God is in your faces
God is in your voices
A friend of mine was in town this week, but not under the most pleasant of circumstances. (If you could pray for him and his family, that would be excellent.)
We were hoping that we'd have a chance to
My friend told me* that it wasn't the change that prayer effected in his life that he was thankful for right now — not the miraculous outcomes, the shifting of time and space to solve his problems — so much as the hope and peace that comes from knowing that his friends are praying for him.
I wasn't quite sure how to respond to that.
Maybe I'm still unsure.
Maybe that's why I'm sitting in a café with a notebook and a pen instead of down the street and around the corner, at the feast.

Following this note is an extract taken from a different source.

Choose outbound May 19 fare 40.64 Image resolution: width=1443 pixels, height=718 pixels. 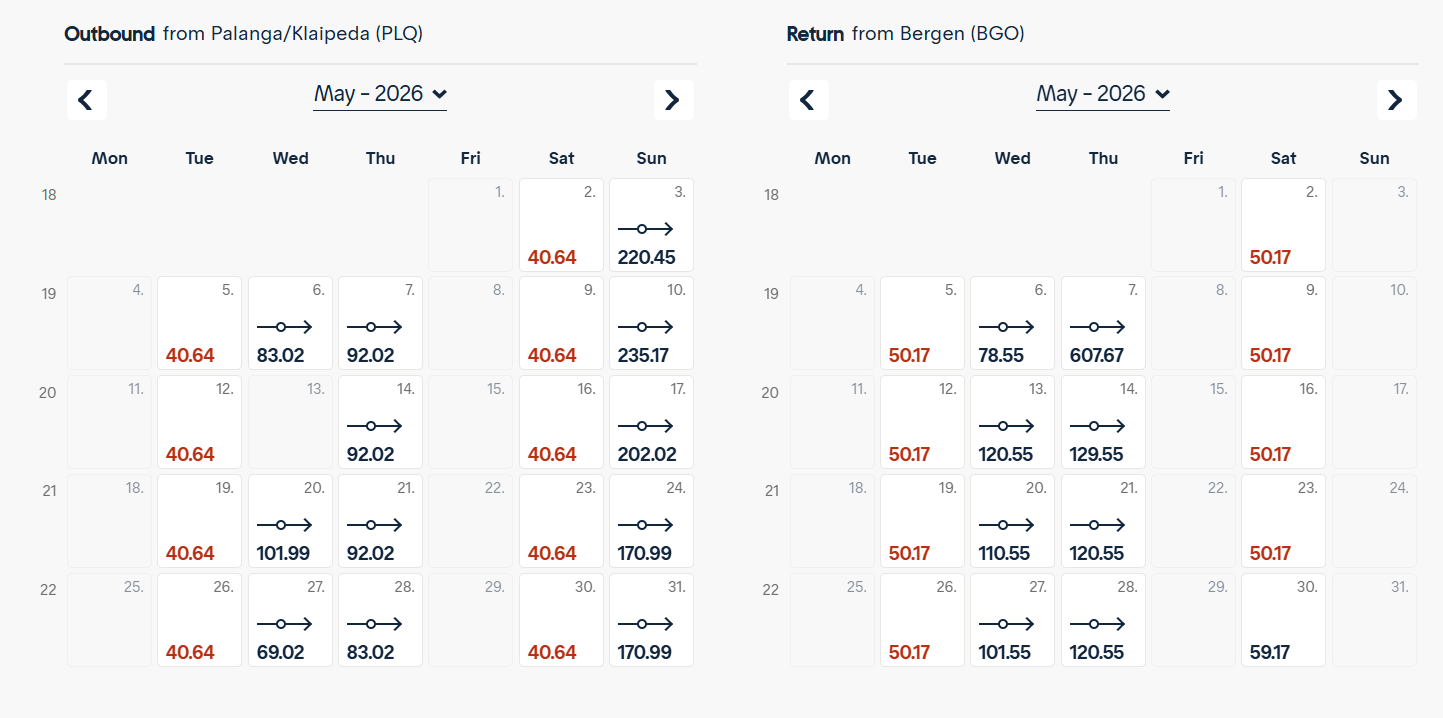[199, 521]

Then again, maybe I'm already at the feast.
Sunday morning, Wednesday evening, it's all the feast. We come together not because our prayer changes the world; we come together and our prayer changes the world.
“What you say to one another is eternal. I mean this. When two of you get together on anything at all on earth and make a prayer of it, my Father in heaven goes into action. And when two or three of you are together because of me, you can be sure that I'll be there."
We are God's face.
We are God's voice.
We are the branches of the vine, and our charitable love, our joyful celebration, our reconciling peace, our enduring patience, our perfectly-timed kindness, our helpful goodness, our tested and true faithfulness, our careful gentleness, and our disciplined self-control are all the fruit of that vine, growing out of us and in our work.

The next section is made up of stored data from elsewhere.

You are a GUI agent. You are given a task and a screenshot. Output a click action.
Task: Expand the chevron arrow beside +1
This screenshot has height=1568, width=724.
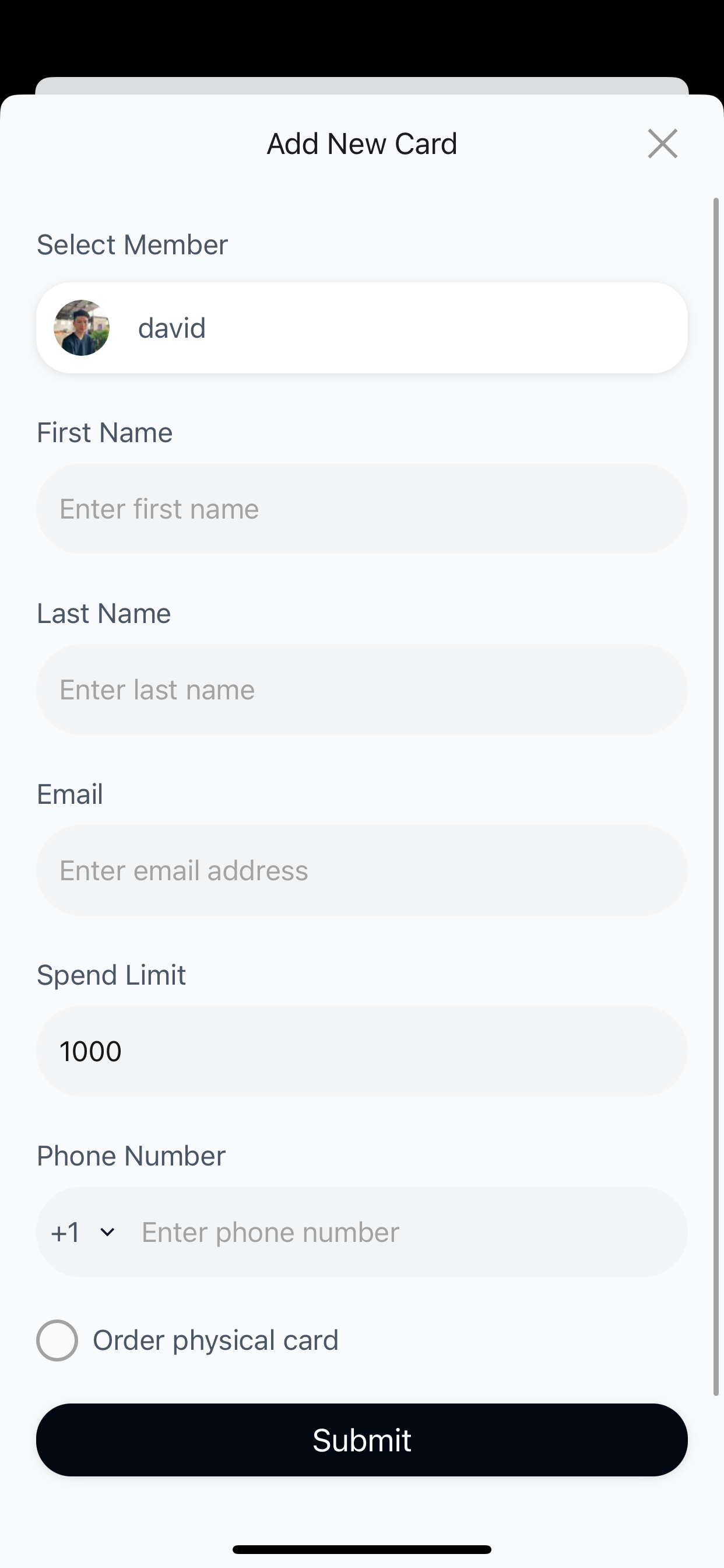pos(108,1233)
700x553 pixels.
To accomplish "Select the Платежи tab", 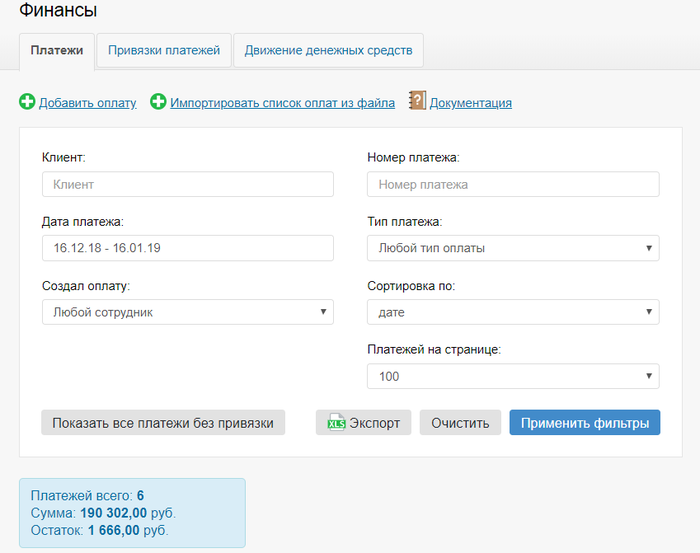I will pos(57,50).
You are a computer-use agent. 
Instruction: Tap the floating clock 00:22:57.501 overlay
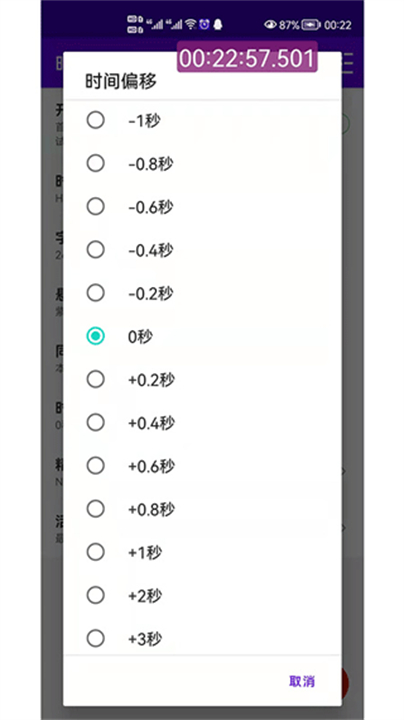[x=247, y=57]
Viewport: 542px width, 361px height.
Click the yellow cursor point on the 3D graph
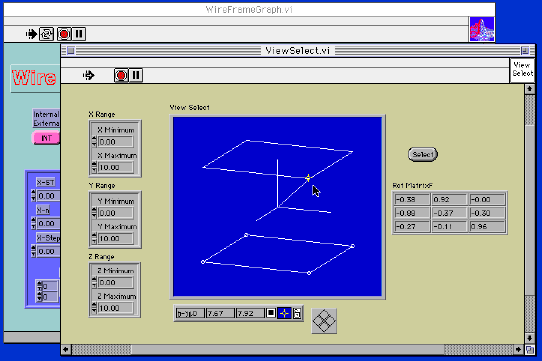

Our hearts are like stones, dry and chiselled and barren. Christ has spoken to the stone, and a wellspring of living water pours out — his water. Tears are something to cherish, like water in a drought; but Christ takes one step further than Moses: Christ takes water and makes it wine. Christ takes a funeral and makes it a wedding feast.
Feasting. That's what God does in us, through us. That's what fruit is for.
And so I feel a hypocrite, sitting here with my notebook and my pen. I stay away from the feast. I go to buy gold, and I go to drink the wine; I take a detour from my highway to change my garment for a robe of glory, but what then? I get back on the highway. I sit in my café, and I ponder it all with a sense of ironic distance.
I've never felt a part of the feast, but my friend reminded me this week that I am a part of it. Every fervent prayer does have great effect, every word of kindness comes at the right moment, and every moment of that patience counts; my fruit is a part of the wine. My life is a part of the feast.
Thanks, e. I hope you got as much out of this as I did.
Come one, come all; let's have a feast!
*the author makes no claim to any accuracy in representations of conversation with actual people, and takes no responsibility for any misapplication of theological, scriptural, or liturgical concepts.